Mitotic activity, modulation of DNA processing, and purinergic signalling in the adult rat auditory brainstem following sensory deafferentation

A complex scenario of cellular network reorganization is caused by unilateral sensory deafferentation (USD) in the adult rat central auditory system. We asked whether this plasticity response involves mitosis. Immunohistochemistry was applied to brainstem sections for the detection and localization of mitotic markers Ki67 and PCNA, the growth‐associated protein Gap43 and purine receptor P2X4. Fluorescent double staining was done for Ki67:PCNA and for both of them with HuC/HuD (neurons), S100 (astrocytes), Iba1 (microglia) and P2X4. Inquiring 1–7 days after USD, we found Ki67 expression to be changed in cellular profiles of cochlear nucleus (CN) with a significant increase in number by 1–3 days, followed by reset to control level within 1 week.
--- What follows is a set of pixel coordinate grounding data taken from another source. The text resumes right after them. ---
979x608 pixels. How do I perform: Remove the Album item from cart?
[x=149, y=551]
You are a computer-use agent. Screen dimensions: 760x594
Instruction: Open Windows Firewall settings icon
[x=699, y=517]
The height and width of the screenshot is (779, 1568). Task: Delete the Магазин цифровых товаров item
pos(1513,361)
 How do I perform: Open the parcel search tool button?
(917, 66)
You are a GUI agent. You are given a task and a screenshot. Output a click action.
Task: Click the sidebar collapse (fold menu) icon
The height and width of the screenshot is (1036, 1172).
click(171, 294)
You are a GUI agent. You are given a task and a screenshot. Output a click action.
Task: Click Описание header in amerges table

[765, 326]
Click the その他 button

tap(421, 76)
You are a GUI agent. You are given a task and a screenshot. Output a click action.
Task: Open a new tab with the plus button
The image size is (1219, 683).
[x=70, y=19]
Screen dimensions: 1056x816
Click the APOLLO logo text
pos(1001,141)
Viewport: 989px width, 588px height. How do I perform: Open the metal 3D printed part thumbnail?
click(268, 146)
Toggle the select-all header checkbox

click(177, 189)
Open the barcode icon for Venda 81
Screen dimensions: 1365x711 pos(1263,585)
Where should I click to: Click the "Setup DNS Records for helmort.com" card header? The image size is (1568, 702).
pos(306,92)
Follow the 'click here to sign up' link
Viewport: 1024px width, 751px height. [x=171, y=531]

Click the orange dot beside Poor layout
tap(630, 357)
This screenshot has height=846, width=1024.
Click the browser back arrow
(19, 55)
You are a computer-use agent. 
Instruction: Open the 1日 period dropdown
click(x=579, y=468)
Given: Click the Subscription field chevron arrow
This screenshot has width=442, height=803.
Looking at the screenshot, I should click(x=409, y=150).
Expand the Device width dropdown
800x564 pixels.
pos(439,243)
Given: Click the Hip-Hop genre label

USD‐induced mitosis exclusively occurred in microglia and was absent elsewhere in the auditory brainstem. PCNA staining of small cellular profiles increased similarly but remained elevated. PCNA staining intensity also changed in CN, superior olive and inferior colliculus in neuronal nuclei, suggesting shifts in DNA processing. No apoptotic cell death was detected in any region of the adult auditory brainstem after USD. A comparison of anterograde and retrograde effects of nerve damage revealed proliferating microglia expressing P2X4 receptors in CN upon USD, but not in the facial nucleus after facial nerve transection. In conclusion, the deafferentation model studied here permits insight into the capacity of the adult mammalian brain to invoke mitosis among glia cells, adjustment of gene processing in neurons and purinergic signalling between them, jointly accounting for a multilayered neuro‐ and glioplastic response. Unilateral cochlear ablation causes mitosis confined to microglia within the affected cochlear nucleus. Many dividing microglia start expressing the purinoceptor P2X4. The absence of dying cells indicates a stable number of neurons and astrocytes through this period of tissue reorganization. While neurons neither die nor proliferate, they change processivity of DNA polymerases, indicating plastic responsiveness on the level of gene management.